STAT kills COVID, Madden noted, which helped keep SaniSafe afloat during the pandemic, as the company cleaned churches, schools and restaurants while waiting for the transportation industry to get back on the road.
Madden has also owned Mode Transportation since 2014 and was previously vice president of ReTrans Inc. from 2005-2013. O’Reilly also co-founded and served as CEO of SPRAYTRAQ Inc., an operating company formed to help the transportation industry provide food-grade containers.
THE ROAD AHEAD
Having weathered the COVID storm, SaniSafe is now re-launching STAT. That process includes focusing on ports, in areas such as Oakland and Miami, to help broaden the system’s protection possibilities and savings potential.
“You also save the trucking company money with our process,” Madden said. “Right now, if a trucking company picks up a load of asparagus, the driver has to drive to a truck wash. And he waits in line. He finally gets in there, and they sweep it out first, then they go in — if they’re doing it properly — and use some type of antimicrobial soap (to) spray it down and wash it down. Then they go in after that with fresh water and wash the whole thing out.”
Then the container has to dry — a process that can take hours, Madden said, especially in conditions such as the dense fog common in California’s Central Valley during the winter. If a truck driver makes $100 an hour on the road, “you see how the money starts adding up,” Madden said. “With our product, it’s sprayed and he’s ready to go in there and start loading.”
Once a container is sprayed, a QR code is activated. When the trailer reaches its destination, a loading dock manager can scan the code and glean the sanitation history of the container.
“We can go all the way down the supply chain, right to the retailer,” O’Reilly said. “In fact, we have some thoughts about doing this beyond that, to the customer level, but that’s down the road a little bit.”
SaniSafe is currently in discussions with potential clients including those in the nut and dry food industries, O’Reilly said, as well as port officials.
“Any time you load a container of dry product, it absorbs orders,” Madden said. “It can retain odor from previous loads. Ninety-nine percent of those odors are bacterial, so we eliminate that.”
SaniSafe, based in Denton, Texas, is also seeking investments to help spread the word about its product and finance on-site demonstrations. Madden said the company is currently talking with private entities involved in transportation.

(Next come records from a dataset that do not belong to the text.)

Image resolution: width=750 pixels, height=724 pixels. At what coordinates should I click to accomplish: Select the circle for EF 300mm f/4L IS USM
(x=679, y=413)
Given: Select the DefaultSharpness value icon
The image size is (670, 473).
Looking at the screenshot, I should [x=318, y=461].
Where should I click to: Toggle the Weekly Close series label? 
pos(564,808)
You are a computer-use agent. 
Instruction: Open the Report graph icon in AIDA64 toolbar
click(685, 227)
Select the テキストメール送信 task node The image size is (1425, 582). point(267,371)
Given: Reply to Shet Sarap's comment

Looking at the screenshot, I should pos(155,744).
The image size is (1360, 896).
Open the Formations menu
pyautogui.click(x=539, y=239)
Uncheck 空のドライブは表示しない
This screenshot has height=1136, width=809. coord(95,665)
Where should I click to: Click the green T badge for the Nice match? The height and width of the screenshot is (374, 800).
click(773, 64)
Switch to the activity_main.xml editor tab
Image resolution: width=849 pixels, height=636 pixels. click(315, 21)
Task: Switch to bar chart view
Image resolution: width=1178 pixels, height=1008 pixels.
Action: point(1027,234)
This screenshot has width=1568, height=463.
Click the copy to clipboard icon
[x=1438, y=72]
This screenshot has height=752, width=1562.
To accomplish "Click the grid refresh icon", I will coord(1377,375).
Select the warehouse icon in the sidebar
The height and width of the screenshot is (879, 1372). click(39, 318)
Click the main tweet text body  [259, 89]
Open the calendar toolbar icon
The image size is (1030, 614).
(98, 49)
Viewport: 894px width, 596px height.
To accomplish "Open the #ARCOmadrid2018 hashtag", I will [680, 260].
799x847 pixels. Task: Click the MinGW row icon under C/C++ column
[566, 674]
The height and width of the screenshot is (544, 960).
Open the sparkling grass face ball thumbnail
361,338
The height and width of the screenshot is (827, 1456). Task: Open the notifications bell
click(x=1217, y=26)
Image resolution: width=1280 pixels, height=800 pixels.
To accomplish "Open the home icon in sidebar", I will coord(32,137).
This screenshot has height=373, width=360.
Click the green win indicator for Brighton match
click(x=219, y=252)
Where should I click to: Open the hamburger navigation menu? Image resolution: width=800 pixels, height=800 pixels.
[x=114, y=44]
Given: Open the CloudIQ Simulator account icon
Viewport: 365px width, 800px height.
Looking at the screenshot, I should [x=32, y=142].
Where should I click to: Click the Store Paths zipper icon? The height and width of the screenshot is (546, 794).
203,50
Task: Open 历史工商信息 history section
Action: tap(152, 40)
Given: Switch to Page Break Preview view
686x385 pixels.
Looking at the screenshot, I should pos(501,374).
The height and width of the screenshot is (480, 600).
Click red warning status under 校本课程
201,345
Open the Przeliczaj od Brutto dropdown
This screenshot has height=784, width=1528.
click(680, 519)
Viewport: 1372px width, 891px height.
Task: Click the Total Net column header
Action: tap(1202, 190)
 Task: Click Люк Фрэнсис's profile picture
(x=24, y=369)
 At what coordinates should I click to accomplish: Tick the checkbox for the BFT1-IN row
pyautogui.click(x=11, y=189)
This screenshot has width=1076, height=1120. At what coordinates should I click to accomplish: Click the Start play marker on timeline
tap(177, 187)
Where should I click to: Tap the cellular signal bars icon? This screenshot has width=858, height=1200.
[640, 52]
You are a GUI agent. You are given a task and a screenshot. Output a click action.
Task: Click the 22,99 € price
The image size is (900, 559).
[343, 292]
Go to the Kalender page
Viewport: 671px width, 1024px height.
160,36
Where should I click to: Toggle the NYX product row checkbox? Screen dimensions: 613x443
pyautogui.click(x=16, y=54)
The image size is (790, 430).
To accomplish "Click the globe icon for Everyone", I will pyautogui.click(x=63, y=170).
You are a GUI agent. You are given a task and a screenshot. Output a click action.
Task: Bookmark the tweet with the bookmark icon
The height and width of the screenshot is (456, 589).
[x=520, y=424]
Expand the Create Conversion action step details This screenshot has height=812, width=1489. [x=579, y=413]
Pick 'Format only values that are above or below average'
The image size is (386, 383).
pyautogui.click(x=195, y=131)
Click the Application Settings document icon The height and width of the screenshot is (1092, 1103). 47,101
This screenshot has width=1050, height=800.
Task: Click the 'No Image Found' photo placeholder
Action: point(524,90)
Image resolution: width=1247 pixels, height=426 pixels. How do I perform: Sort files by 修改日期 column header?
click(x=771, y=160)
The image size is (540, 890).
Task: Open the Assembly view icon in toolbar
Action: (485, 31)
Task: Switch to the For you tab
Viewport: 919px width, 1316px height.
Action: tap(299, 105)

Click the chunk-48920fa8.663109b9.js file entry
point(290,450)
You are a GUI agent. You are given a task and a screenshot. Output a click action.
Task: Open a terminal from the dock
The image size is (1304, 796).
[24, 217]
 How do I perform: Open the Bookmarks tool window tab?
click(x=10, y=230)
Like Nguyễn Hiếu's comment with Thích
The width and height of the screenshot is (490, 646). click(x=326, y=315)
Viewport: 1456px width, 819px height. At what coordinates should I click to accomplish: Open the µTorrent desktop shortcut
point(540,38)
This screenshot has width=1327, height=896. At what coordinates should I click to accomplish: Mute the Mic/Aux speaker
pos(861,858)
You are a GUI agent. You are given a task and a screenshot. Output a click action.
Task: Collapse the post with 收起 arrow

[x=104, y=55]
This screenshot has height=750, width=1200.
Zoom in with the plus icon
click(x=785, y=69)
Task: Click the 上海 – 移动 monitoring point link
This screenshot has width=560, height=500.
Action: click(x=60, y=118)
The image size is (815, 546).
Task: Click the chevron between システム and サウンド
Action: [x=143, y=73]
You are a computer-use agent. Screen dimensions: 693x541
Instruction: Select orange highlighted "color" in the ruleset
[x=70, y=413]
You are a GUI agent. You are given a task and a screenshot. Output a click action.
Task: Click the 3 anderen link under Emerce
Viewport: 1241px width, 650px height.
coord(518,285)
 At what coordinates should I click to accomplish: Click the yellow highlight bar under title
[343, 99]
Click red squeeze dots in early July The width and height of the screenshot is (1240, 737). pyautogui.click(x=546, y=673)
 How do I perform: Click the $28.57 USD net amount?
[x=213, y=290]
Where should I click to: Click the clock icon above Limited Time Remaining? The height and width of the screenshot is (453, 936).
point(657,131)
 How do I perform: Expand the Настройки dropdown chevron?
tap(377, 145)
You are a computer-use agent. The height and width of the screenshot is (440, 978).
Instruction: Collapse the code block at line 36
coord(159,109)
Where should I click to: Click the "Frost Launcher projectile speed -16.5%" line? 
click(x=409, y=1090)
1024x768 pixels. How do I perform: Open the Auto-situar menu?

“We really need to get in touch with — not only the people on the West Coast with the nuts and the dry food, but this especially does well with produce,” he said. “All those people need to be contacted personally and shown how this goes.”
STAT also includes a training process for end users or locations, such as ports, where the system will be used.
“In terms of getting a company up and running and getting them using it, it’s an afternoon, basically,” O’Reilly said. “It’s an hour and a half of training and going through the tracking system and making sure they get that right, so it’s easily scalable.”
Standard application cost is $95, with minimums and volume discounts. Containers with more in-depth issues are handled on a case-by-case basis.
“If it’s damp in there, this bacteria will grow back quickly. Some bacteria can double in quantity in 20 minutes,” O’Reilly said. “You can imagine how quickly something like that can spread in an hour. Our philosophy is: Keep the water out of the truck as much as possible.
“That’s really our goal, is to make sure these containers are clean when they’re being loaded.”